* **EXERCISE**
Search the records for the word "label" and pick out every line that has it.

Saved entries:
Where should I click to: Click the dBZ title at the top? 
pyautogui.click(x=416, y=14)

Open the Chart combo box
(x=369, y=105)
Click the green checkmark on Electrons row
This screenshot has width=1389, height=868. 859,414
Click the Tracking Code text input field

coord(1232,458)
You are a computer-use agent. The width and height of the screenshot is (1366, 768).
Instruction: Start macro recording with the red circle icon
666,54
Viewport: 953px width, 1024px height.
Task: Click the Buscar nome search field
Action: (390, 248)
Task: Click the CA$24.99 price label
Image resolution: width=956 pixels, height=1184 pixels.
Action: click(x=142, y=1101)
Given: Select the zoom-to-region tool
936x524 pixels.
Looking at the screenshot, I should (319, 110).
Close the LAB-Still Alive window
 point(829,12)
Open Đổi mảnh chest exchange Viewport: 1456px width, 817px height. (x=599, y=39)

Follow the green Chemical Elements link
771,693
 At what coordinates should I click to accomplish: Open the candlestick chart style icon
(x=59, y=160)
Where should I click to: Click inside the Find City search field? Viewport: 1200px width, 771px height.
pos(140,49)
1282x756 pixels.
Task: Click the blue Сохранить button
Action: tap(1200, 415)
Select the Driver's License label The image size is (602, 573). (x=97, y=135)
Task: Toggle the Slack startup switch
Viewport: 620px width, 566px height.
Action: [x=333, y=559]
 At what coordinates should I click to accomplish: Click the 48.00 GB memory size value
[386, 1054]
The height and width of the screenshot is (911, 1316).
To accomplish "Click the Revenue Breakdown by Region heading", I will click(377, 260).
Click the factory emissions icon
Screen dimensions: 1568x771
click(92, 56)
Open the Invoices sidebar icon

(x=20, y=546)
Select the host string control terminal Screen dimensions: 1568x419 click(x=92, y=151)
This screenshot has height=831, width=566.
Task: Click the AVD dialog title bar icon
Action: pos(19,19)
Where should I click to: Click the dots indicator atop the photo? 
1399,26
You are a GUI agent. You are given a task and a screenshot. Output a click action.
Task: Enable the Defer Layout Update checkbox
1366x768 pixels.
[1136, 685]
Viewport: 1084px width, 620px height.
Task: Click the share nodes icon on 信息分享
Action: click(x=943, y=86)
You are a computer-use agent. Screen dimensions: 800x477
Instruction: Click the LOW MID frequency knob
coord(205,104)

* **ANSWER TO THIS EXERCISE**
Task: Click the CA$24.99 price label
Select the Driver's License label The image size is (602, 573). (x=97, y=135)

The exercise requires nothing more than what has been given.